Pat Beach

No. 81, 83, 89
- Position: Tight end

Personal information
- Born: December 28, 1959 (age 66) Grants Pass, Oregon, U.S.
- Listed height: 6 ft 4 in (1.93 m)
- Listed weight: 247 lb (112 kg)

Career information
- High school: Pullman (Pullman, Washington)
- College: Washington State
- NFL draft: 1982: 6th round, 140th overall pick

Career history
- Baltimore/Indianapolis Colts (1982–1991); New York Jets (1992)*; Philadelphia Eagles (1992); Phoenix Cardinals (1993);
- * Offseason and/or practice squad member only

Awards and highlights
- Second-team All-Pac-10 (1981);

Career NFL statistics
- Receptions: 163
- Receiving yards: 1,558
- Touchdowns: 14
- Stats at Pro Football Reference

= Pat Beach =

American football player (born 1959)

Patrick Jesse Beach (born December 28, 1959) is an American former professional football player who was a tight end for 11 seasons in the National Football League (NFL) with the Baltimore/Indianapolis Colts, Philadelphia Eagles, and Phoenix Cardinals. He played college football for the Washington State Cougars in Pullman.

==Early life==
Born in Grants Pass, Oregon, Beach moved to Pullman with his family at age eleven. A three-sport athlete at Pullman High School (football, basketball, track & field), he played college football in town at Washington State University (WSU) under head coach Jim Walden.

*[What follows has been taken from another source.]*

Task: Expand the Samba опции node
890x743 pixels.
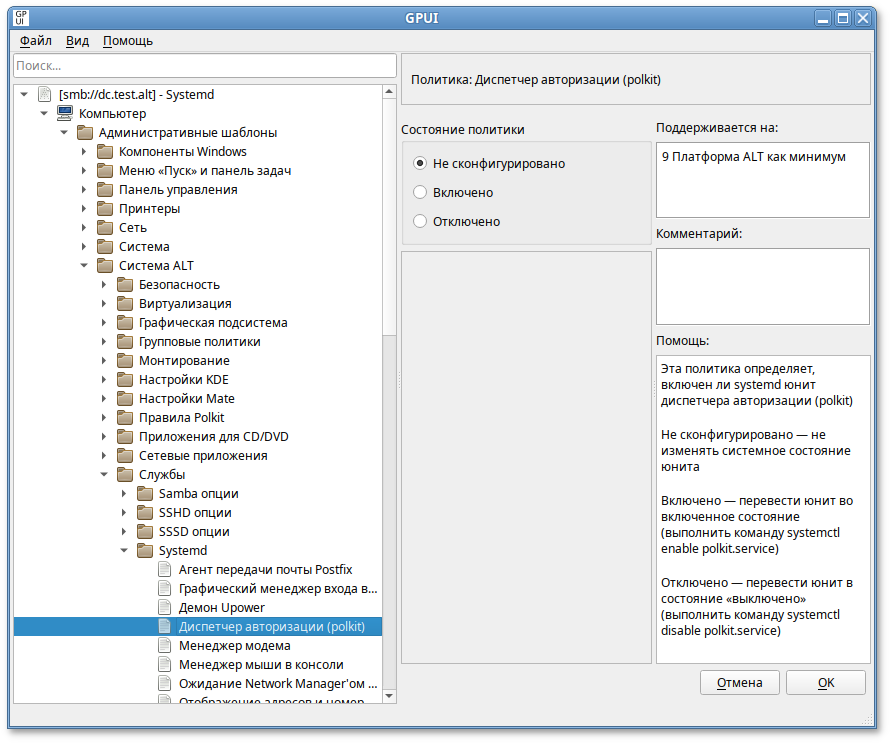Action: (x=123, y=493)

Beach led the Cougars to the Holiday Bowl in 1981 and was selected by the Colts in the sixth round (140th overall) of the 1982 NFL draft.

==Professional career==
In his second NFL season in 1983, Beach scored the Baltimore Colts' last touchdown in a 20–10 win over the Houston Oilers on December 18, a twelve-yard completion from Mike Pagel with less than two minutes remaining. The franchise relocated to Indianapolis prior to the 1984 season.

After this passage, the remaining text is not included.